In preparation for his first trip to Allen Fieldhouse as a head coach, Oklahoma State’s Brad Underwood got right to the essence of what makes Kansas such a tough team when he wrote one word next to Josh Jackson’s name on the scouting report: “Dog.”
After the final buzzer sounded on the Jayhawks’ 87-80 victory that pushed their Allen Fieldhouse winning streak to 49 games Saturday, Underwood told Frank Mason more than congratulations, he told him, “If it ended today he’d be the national player of the year. He refuses to let them lose. It’s both ends of the court.”
Again, Underwood went canine, the ultimate compliment from basketball coaches, in describing Mason.
“I’ve watched Frank for four years and with that bulldog mentality, he’s getting that thing to the rim, he’s going to make the stop, he’s going to sit down and guard, he’s going to do whatever it takes for that team to win,” Underwood said. “There are not many people who have that.”
View a gallery of images from Saturday's game between the Jayhawks and Cowboys at Allen Fieldhouse.
Mason sometimes has been described as a bulldog, sometimes a pitbull. Regardless of the specific classification, all would agree that he's of the junkyard variety. Once upon a time, saying a player had a lot of dog in him meant that he would lay down on the job. Now it means a fearless competitor who never backs up, goes for the throat, doesn't wait for the world to come to him.
Mason, Jackson and Devonte' Graham give KU a pack of junkyard dogs who perform at their best when the heat rises.
“Josh’s stuff is legendary,” Underwood said. “He stood out on the AAU circuit, and it’s probably a shame because of our culture today, but he stood out because he played hard. He’s talented, but he plays hard. He’s motored up. We just wrote ‘Dog,’ next to his name because that’s what he is. I appreciate that. And Devonte’, I don’t know where he is in leadership, but he falls right along.”
Graham leads the pack when that's what's needed. He facilitates when that's the missing piece of the puzzle. The talented, relentless trio never lets a defense rest.
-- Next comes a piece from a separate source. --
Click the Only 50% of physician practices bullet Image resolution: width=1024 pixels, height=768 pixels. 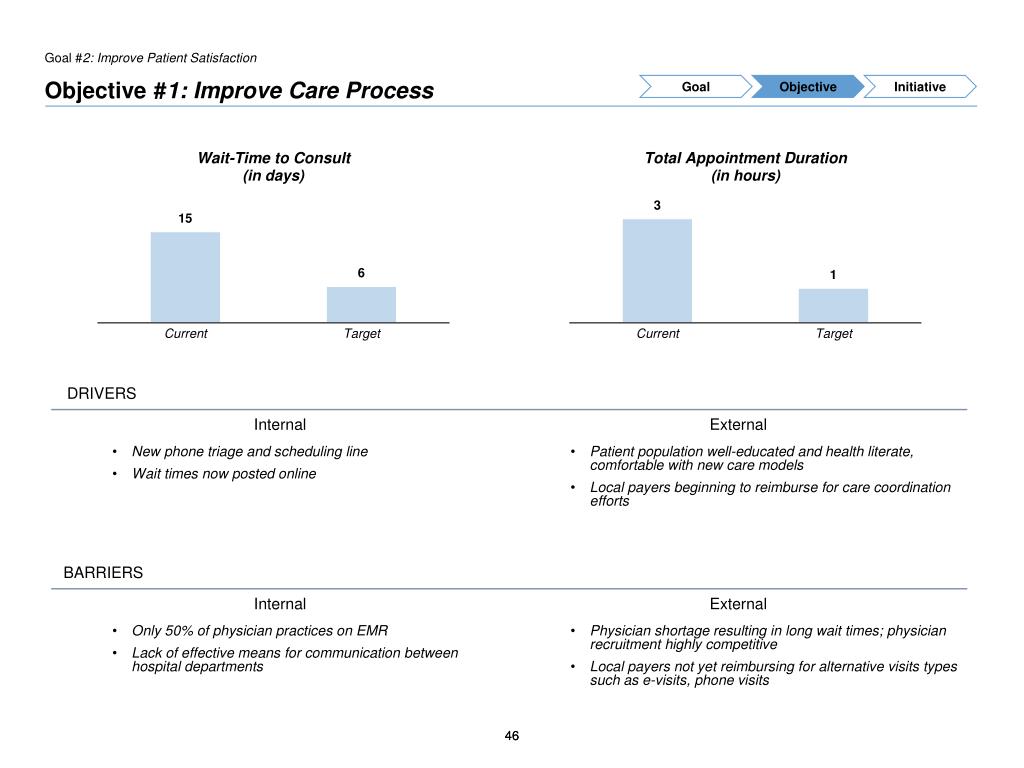pos(260,631)
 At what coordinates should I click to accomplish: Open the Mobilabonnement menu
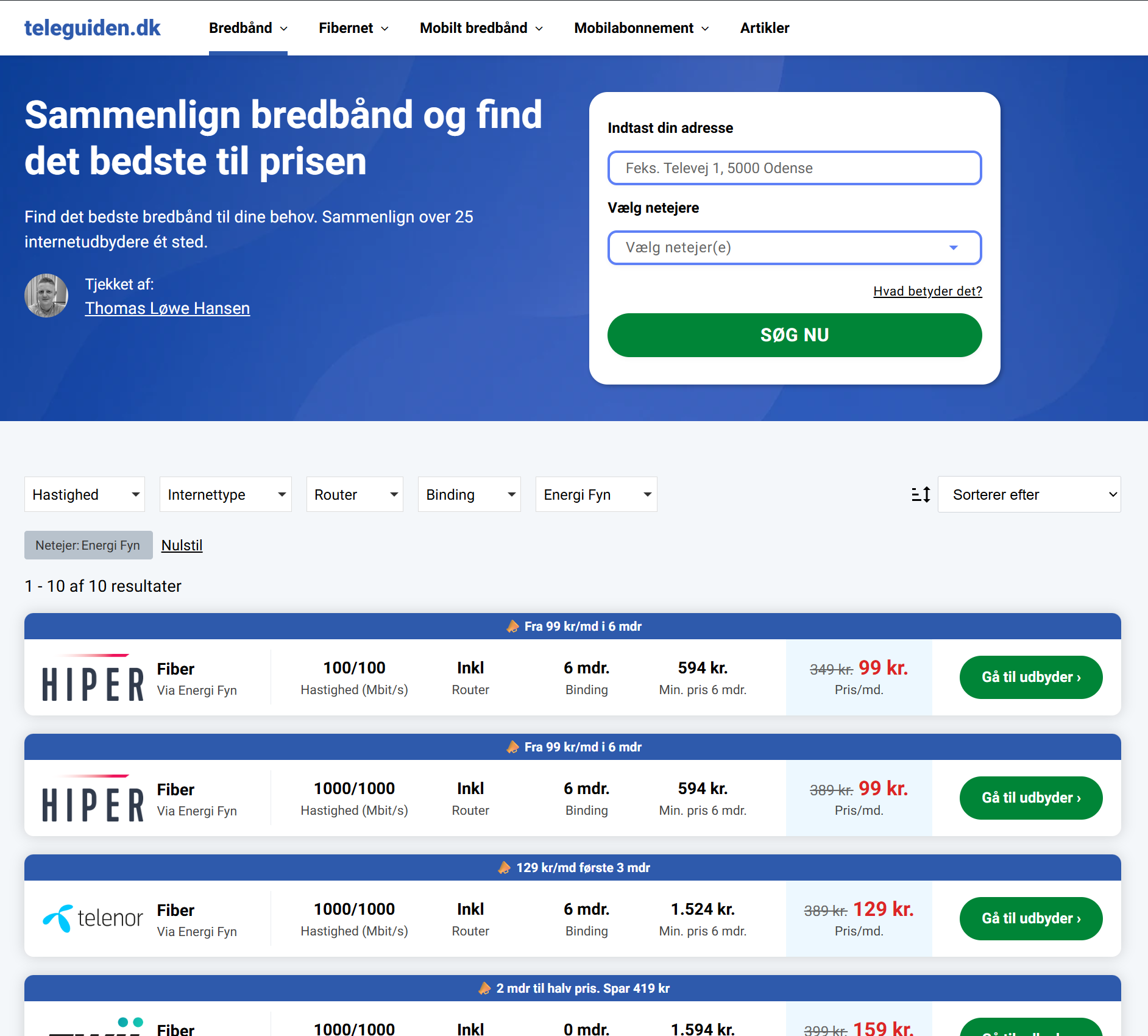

A team that uses seven players and so far has had only one effective big man in Landen Lucas can’t go 16-1 without knowing how to compete and that trait is what Underwood, the former Kansas State assistant and Stephen F. Austin head coach, admires most about the team gunning for the school’s 13th-consecutive Big 12 title.
“There’s a refuse-to-lose mentality that they have,” Underwood said. “We don’t have that yet. Yet. Yet. Put that in all caps: YET, because, by God, we’re going to get it at some point.”
Nothing about the way the Cowboys (10-7, 0-5) competed Saturday suggested they were anything but a tough out and in Jawun Evans, they too have a standout point guard.
In Mason and Graham, Kansas starts two point guards and it’s possible that will be the position where Jackson will spend most of what figures to be a long NBA career.
“This league, this year, has elite point guards all the way up and down the conference, elite point guards,” Underwood said. “More importantly, most of them are veteran point guards. I’ve used the term it’s like having Tom Brady at quarterback. There’s nothing you can throw at them that they have not seen.”
That certainly applies to Mason and Graham. Jackson’s so smart that after he sees something for the first time, the next time he sees it his brain fools him into thinking he’s seen it since he learned how to walk, which presumably came several years before he learned how to fly.
For a variety of reasons, this team doesn’t defend up to coach Bill Self’s typical standards and certainly doesn’t have typical depth, but three junkyard dogs are so hard to guard, and know how to guard effectively, that the Jayhawks will take the court against Iowa State in Ames on Monday night riding a 16-game winning streak and likely ranked No. 1 in the nation.